_Source excerpt_:
══════
NO MORE S2000: The National Rallying Commitee has decided to dissolve the S2000 class at the end of the 2016 season. Image: Dave Ledbitter
Johannesburg - The SA National Rally Championship is set to undergo major changes for the 2017 season – the biggest change being the proposed demise of the premium Super 2000 class.
With dwindling competitor numbers and spectator support a task team has spent the past few months determining the current situation and evaluating options for the future. Their conclusion was that the NRC needs to ‘go back to basics’, according to a statement released by the NRC steering committee.
On this basis there will be a shift to a single national championship – for Super 1600 cars – from next year. Effectively this spells the end of the four wheel-drive S2000 class.
With S1600 becoming the top national championship class, all other cars (subject to conditions) will compete in an ‘open class’. According to the NRC statement most sport and recreational activities have been impacted by economic downturns and fluctuating exchange rates, and motorport is no different.
══════
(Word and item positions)
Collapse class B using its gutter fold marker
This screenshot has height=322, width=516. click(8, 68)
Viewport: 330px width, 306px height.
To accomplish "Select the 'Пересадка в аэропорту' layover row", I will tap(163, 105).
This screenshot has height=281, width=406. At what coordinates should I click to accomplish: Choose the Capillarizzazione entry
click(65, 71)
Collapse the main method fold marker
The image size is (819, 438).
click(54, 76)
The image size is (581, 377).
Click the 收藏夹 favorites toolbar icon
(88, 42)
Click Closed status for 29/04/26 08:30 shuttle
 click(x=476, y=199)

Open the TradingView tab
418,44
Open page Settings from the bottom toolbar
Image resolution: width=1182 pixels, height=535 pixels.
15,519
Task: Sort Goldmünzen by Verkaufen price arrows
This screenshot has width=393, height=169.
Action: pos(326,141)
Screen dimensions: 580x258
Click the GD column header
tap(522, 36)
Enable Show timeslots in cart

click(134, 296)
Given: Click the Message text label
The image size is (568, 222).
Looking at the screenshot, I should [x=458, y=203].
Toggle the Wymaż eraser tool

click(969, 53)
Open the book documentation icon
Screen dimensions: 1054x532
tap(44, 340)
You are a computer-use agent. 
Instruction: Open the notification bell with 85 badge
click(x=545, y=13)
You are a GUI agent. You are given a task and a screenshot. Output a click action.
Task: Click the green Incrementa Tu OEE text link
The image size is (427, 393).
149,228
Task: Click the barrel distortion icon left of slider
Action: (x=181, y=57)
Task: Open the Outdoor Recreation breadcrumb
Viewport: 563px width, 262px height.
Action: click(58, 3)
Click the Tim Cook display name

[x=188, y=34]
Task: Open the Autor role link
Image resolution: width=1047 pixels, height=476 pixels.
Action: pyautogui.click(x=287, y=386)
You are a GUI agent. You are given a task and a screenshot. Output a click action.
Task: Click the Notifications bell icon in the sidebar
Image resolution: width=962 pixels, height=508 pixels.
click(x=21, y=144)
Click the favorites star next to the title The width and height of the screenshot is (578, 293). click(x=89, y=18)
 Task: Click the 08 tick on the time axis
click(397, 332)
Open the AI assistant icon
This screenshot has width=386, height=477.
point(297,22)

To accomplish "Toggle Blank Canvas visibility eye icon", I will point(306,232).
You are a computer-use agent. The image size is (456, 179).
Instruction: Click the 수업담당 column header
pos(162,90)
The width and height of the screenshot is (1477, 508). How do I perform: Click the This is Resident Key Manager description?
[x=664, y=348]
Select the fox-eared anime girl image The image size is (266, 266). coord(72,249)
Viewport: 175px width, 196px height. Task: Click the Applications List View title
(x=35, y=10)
══════
_Written problem A_: Output the passage of the rally article starting at "On this basis" and ending at "wheel-drive S2000 class.".
_Written problem B_: In the rally article, what conclusion did the task team reach about the NRC?
_Written problem C_: Take the rally article further, continuing from its last sentence.
The records are separate material and have no connection to the rally article.

_Task answer A_:
On this basis there will be a shift to a single national championship – for Super 1600 cars – from next year. Effectively this spells the end of the four wheel-drive S2000 class.

_Task answer B_: The NRC needs to "go back to basics."

_Task answer C_:
The cost to enter the sport and run teams has become prohibitive and, as a result, the number of participants in the sport has declined over the past few years.
Some work has already been done to reduce costs and there has been a move towards more compact events – with scrutineering, recce, drivers’ briefing and the first few stages of the rally all happening on the Friday, with the balance of the stages happening on the Saturday.
Chris Andrew, chairman of the NRC steering committee, said: "This has definitely helped take a load off the teams but it is not enough. If we want the sport to survive, we need to think about making radical changes."
The shift to a single national championship class only from 2017 will have huge benefits, says Andrew.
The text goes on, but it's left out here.